Debts from use of MNOs platforms for USSD
Telecommunications giant MTN has warned that companies in the industry would be forced to close down unless the Federal Government approves an upward review of telecoms charges in the country.
“MTN and the entire industry are in a dire situation. MTN is loss-making because of the naira devaluation. The fundamentals need to change, tariffs have to be changed,” MTN’s CEO, Karl Toriola, said on Monday while speaking at Fellows of Media Innovation, MiP, sponsored by MTN at the Pan Africa University, Lekki, Lagos.
Besides, he asked the Nigerian Communications Commission, NCC, to facilitate the immediate payment of the N250bn naira debt owed to mobile network operators for the use of their platforms for USSD.
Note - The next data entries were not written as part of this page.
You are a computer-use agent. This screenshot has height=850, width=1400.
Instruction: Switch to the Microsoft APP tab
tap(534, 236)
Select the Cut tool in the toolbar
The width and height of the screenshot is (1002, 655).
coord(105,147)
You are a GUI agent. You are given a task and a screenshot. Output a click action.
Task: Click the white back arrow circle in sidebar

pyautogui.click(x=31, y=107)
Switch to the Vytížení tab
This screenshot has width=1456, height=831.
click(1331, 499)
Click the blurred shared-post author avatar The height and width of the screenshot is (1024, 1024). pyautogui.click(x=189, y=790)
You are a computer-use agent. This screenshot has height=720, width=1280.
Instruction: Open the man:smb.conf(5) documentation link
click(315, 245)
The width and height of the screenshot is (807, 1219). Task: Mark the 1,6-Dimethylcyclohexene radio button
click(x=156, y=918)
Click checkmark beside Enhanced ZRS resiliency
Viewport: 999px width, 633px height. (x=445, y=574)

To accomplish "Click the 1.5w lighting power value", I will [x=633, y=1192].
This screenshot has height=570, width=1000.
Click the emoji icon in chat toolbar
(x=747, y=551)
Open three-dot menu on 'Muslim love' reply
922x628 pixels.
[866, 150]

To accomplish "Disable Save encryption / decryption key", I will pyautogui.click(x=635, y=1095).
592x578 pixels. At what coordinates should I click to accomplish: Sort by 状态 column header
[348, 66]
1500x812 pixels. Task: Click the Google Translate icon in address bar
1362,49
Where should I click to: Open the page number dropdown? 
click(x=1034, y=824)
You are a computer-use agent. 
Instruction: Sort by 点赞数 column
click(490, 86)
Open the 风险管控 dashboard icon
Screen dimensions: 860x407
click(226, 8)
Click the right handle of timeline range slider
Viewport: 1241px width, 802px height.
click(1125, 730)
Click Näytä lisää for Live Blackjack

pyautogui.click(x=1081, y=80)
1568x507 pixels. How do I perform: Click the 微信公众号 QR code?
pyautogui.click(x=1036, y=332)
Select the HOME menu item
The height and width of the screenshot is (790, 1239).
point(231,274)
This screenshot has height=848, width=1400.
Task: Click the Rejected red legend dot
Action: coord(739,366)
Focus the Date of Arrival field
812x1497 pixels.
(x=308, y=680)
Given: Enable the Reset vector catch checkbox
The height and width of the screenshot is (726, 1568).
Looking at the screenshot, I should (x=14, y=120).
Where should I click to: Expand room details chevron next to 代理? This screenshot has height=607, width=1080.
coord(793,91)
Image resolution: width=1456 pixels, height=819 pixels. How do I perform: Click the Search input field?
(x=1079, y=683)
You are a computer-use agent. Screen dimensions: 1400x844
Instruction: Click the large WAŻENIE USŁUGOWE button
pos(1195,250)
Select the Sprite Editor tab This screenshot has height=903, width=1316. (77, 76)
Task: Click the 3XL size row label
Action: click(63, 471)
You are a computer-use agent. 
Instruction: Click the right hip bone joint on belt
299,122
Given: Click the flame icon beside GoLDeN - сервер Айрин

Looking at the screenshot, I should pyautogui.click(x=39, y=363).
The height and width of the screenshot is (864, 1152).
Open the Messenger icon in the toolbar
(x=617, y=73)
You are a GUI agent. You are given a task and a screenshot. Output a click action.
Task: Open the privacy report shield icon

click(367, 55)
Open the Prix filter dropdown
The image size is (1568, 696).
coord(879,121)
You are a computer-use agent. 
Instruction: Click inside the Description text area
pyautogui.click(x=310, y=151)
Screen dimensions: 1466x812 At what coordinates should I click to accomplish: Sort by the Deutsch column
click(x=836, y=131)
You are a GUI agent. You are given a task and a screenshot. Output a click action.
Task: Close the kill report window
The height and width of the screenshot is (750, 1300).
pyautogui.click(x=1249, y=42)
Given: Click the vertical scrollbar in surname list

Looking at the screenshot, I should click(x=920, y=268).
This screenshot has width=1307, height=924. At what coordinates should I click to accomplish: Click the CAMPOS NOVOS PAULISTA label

He said unless the authorities of the Central Bank of Nigeria, CBN, and the Nigerian Communications Commission, NCC, moved swiftly to resolve the issue, Mobile Network Operators would be forced to stop USSD services.
The debt, according to industry sources, stemmed from the use of USSD (Unstructured Supplementary Service Data) of the MNOs for payments and other transactions by banks and other sources.
He traced the ongoing challenges in the industry to the complete deregulation of the downstream oil sector, which has led to an increase in the pump price of petrol to over N1,000 in the country.
“Similarly, electricity tariffs have kissed the skies with the removal of electricity subsidies and the grouping of customers into bands by the power distribution companies (DisCos). There should be no delusion, if the tariff doesn’t go up we will shut down,” he warned.
He explained that the base transceiver stations (BTS) of the MNOs are powered by diesel and gas in the absence of a dependable power supply from the national grid, which has been suffering from epilepsy.
Toriola said the company used to be one of the highest payers of corporate income tax to the Federal Inland Revenue Service (FIRS), adding however that it has gone down to zero since the company stopped making a profit.
The MTN CEO said the company has been surviving because it is spending its savings, saying the industry is living on borrowed time. “We must return the industry to profitability,” he said.